Records from a dataset:
_____
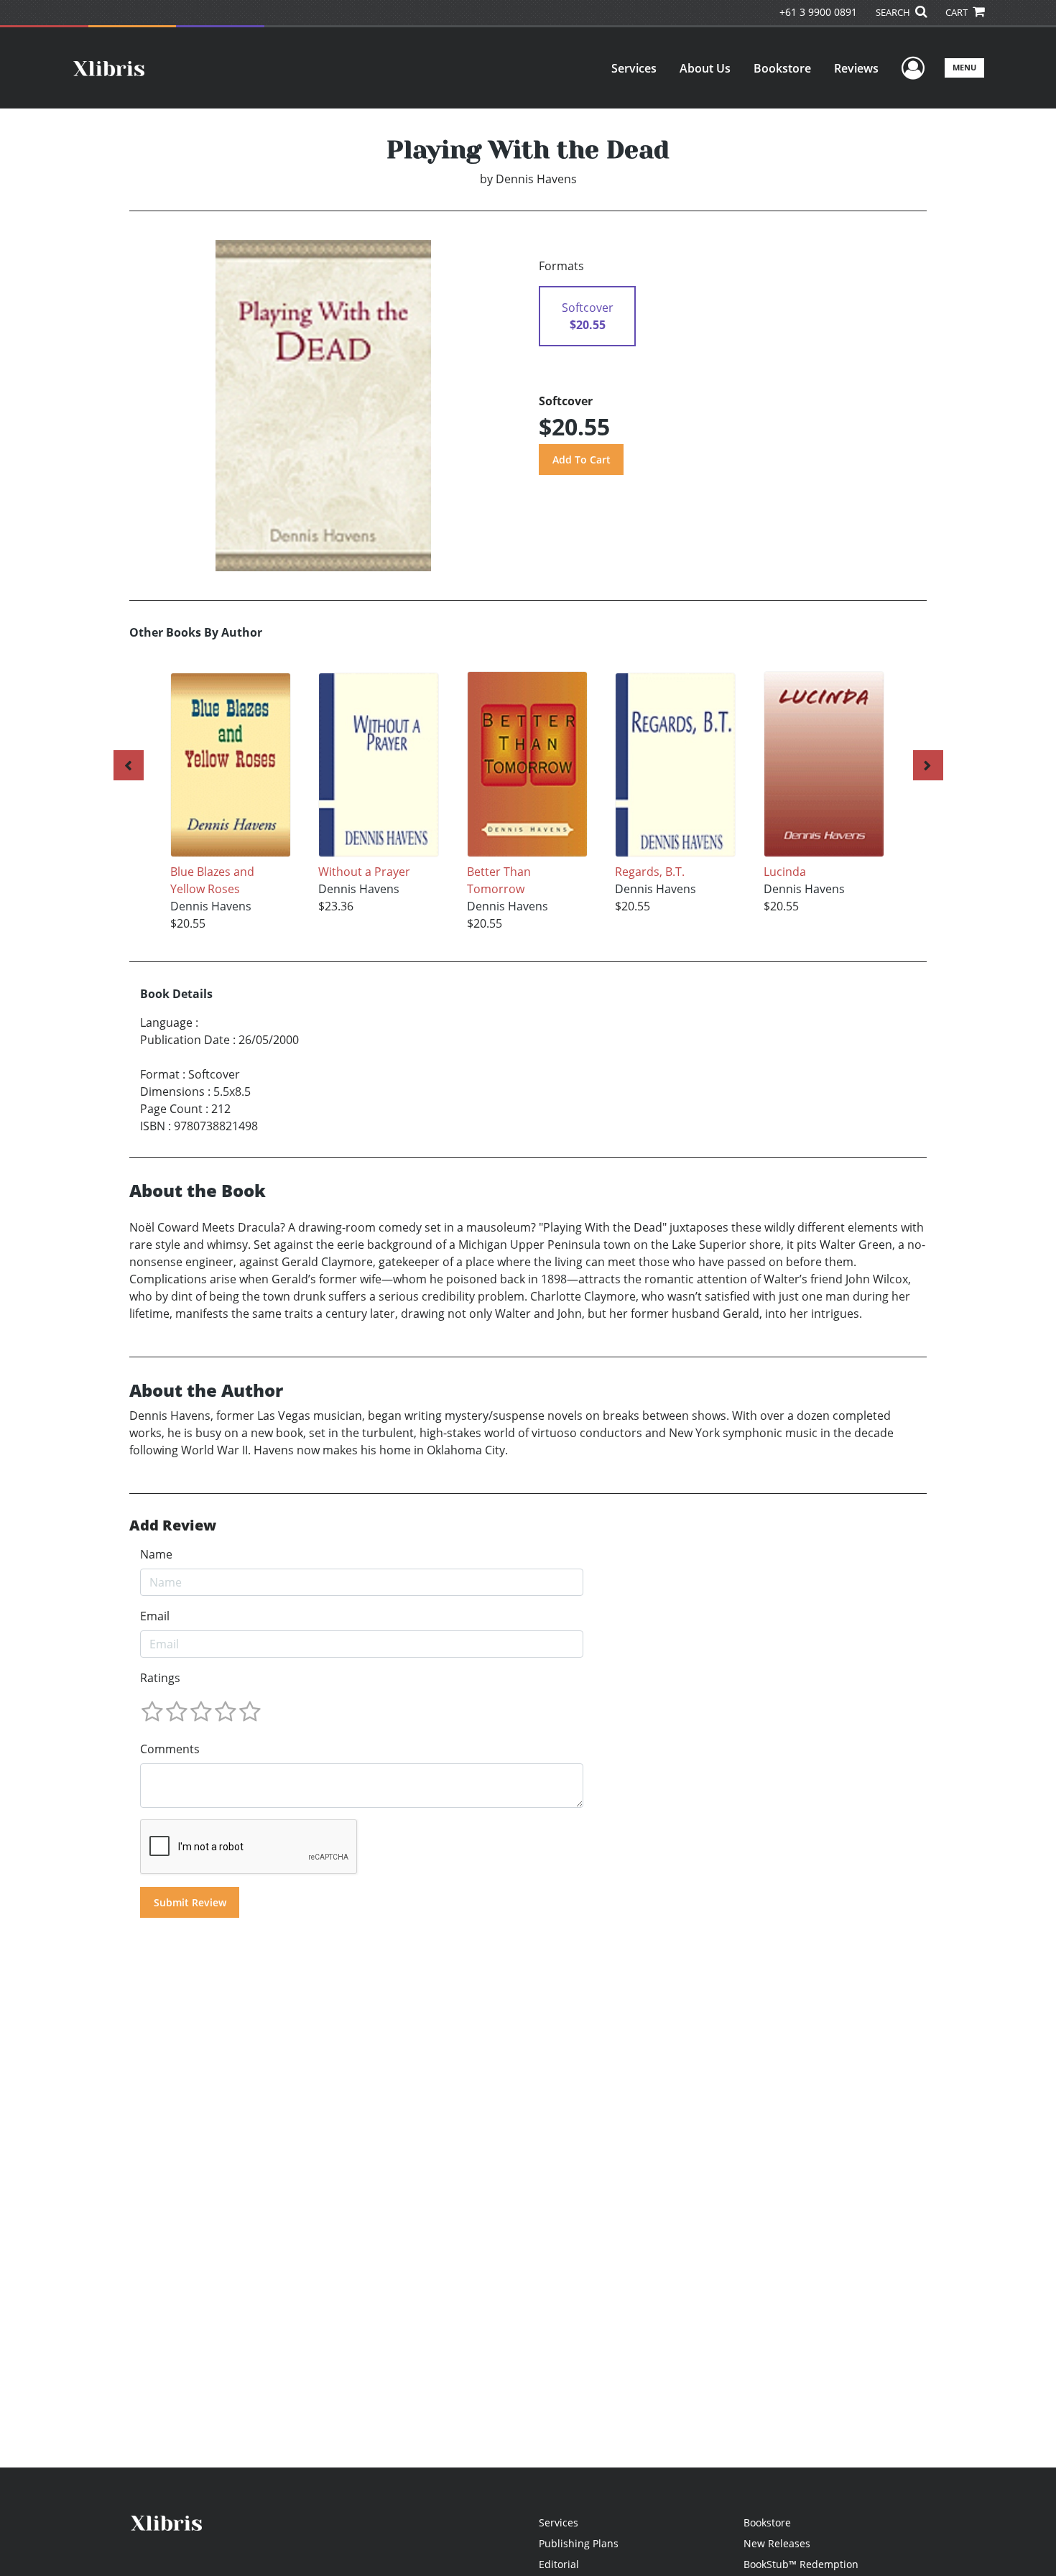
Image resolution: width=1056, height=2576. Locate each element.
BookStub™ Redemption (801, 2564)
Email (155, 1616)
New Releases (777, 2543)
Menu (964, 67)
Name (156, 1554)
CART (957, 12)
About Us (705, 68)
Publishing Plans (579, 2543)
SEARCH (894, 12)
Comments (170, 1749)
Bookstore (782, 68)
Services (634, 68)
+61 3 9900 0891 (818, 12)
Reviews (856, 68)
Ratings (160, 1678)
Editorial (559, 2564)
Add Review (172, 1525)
_____
TASK INSTRUCTIONS:
The line with "Bookstore (782, 68)" through the last line of the entries above: output exactly those lines and nothing else.

REPLY TO THE EXERCISE:
Bookstore (782, 68)
Services (634, 68)
+61 3 9900 0891 (818, 12)
Reviews (856, 68)
Ratings (160, 1678)
Editorial (559, 2564)
Add Review (172, 1525)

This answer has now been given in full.